## WORK INSTRUCTIONS
State how many lines in the items below contain the string "Task". Give only the number.

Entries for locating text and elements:
"""
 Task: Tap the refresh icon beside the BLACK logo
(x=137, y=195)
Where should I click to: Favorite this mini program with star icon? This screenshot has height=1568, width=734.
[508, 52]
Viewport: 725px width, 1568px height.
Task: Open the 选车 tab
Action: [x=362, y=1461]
"""
## ANSWER BELOW
2